It was, as one official of the Saudi G20 presidency commented, the “end of the beginning.” He was speaking as delegates and media were leaving the Ritz-Carlton in Riyadh at the close of a two-day meeting of finance ministers and central bank governors (FMCBG) that formally kicks off the public side of events in preparation for the full summit of global leaders in November.
It had been a pretty impressive start in challenging circumstances. Because of the coronavirus outbreak, there was no formal delegation from China, the world’s second-largest economy, though Chinese views were represented via more informal routes.
The finance track of the G20 aims to provide an early forum “for major international economic discussions, with a view to co-ordinating stable and sustainable growth of the global economy.” Informally, it tries to ensure — insofar as it is possible — that there are no major financial shocks ahead of the leaders’ summit.
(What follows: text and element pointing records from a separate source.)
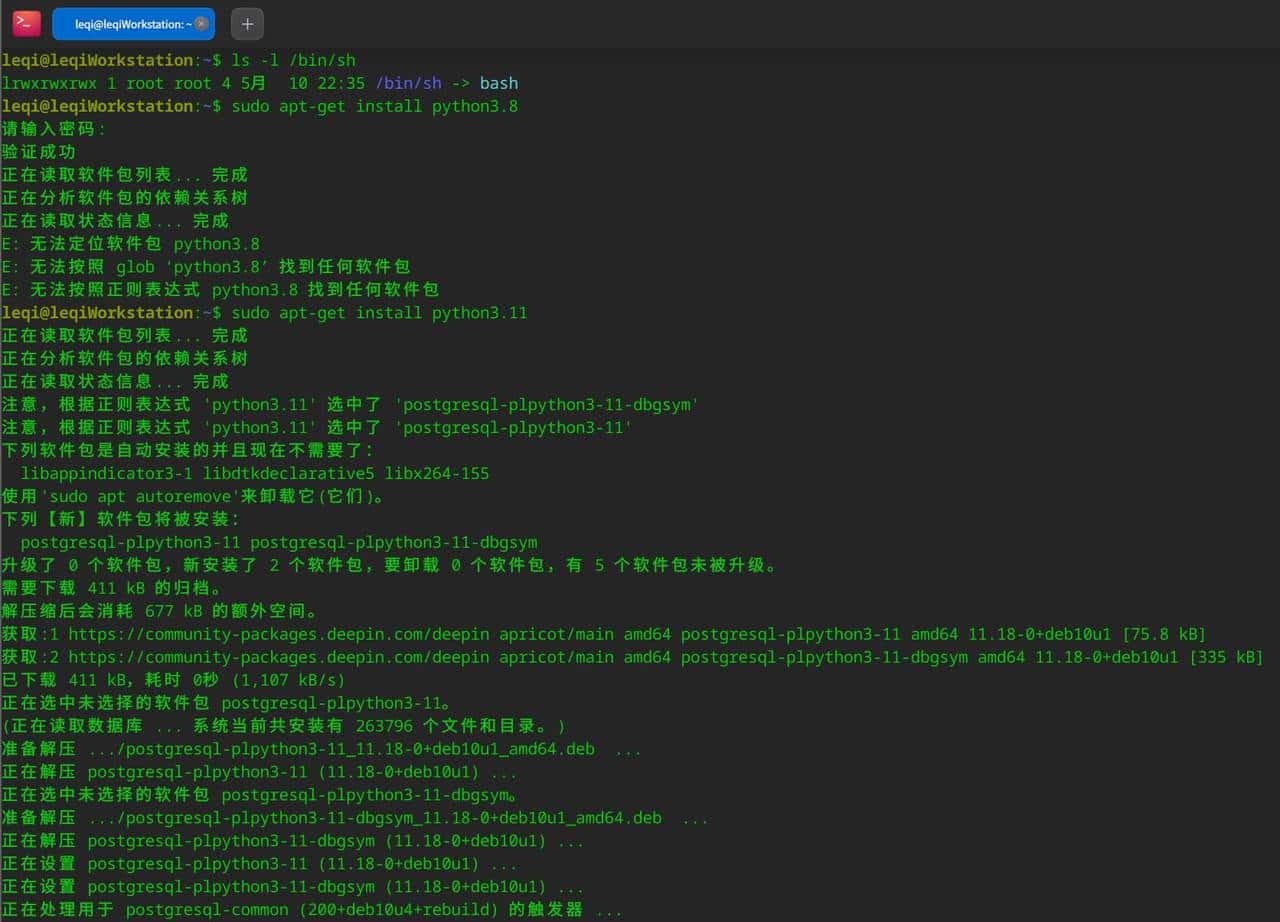Select the leqi@leqiWorkstation:~ tab
The width and height of the screenshot is (1280, 922).
[x=130, y=24]
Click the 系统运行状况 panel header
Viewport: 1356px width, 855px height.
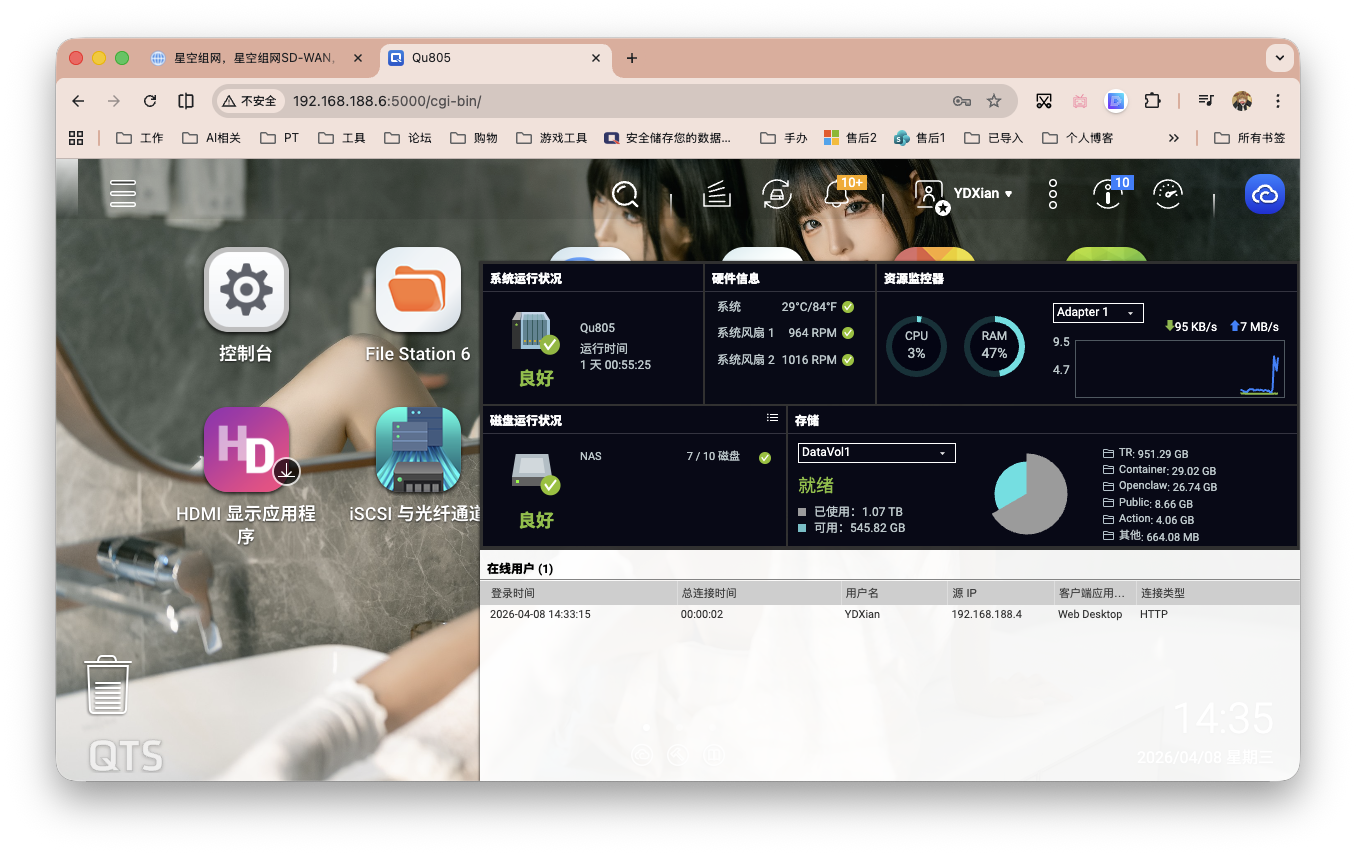point(526,279)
The G20 began as a financial forum, and this role was reinforced in 2009 and 2010 when the organization held two summits in each of those years at the height of the global financial crisis. The G20 likes to get its financial priorities in order before the presidents, prime ministers and heads of state descend.
Toward the top of that agenda in Riyadh was the issue of international taxation. There was a high-level symposium of tax experts before the official FMCBG, identifying the key issues in tax transparency, tax evasion, and the threat of unilateral “digital taxation” that could exacerbate existing trade tensions.
These and other weighty issues — such as the global economic outlook, the need for greater financial inclusion, and a new borrowing framework, especially for emerging countries — were debated at length, as well as more arcane financial matters such as the coming discontinuation of the London Interbank Offered Rate (LIBOR) as an interest rate-setting mechanism.
But with all the ministerial-level meetings conducted behind closed doors, public evidence for the success or otherwise of the FMCBG is the official communique delivered at the end of its deliberations, and sure enough the document was ready on time as advertised.
G20 communiques, especially the final one at the end of the leaders’ summit, are always an exercise in compromise. With 20-plus viewpoints, it would be impossible to produce an agreement that completely satisfies all the participants. The Riyadh FMCBG communique was a good example of the diplomatic skills needed to reconcile apparent differences in an expression of fundamental unity.
As the document was being prepared, reports emerged that there had been a serious disagreement between the ministers and officials over the prominence that should be given to climate change as a factor that could affect their calculations on the global economic outlook.
In the end, the communique trod a fine line on the issue. It mentioned the environment in general terms as a factor transforming the global landscape, and asserted that “our collective work should strive to foster sustainable development and growth.” But climate change was not mentioned specifically as a risk factor that could threaten global economic stability.
On the other hand, lower down in the communique there was a short sentence to the effect that the G20’s financial stability board was examining the “implications of climate change” — the first time the phrase has been used in a G20 communique. All parties could sign the communique happily without feeling they had given too much away.
Those skills in diplomacy will be required again at the leaders’ summit in November. But the general consensus after the Riyadh finance meeting was that the Saudi presidency had got off to a good start.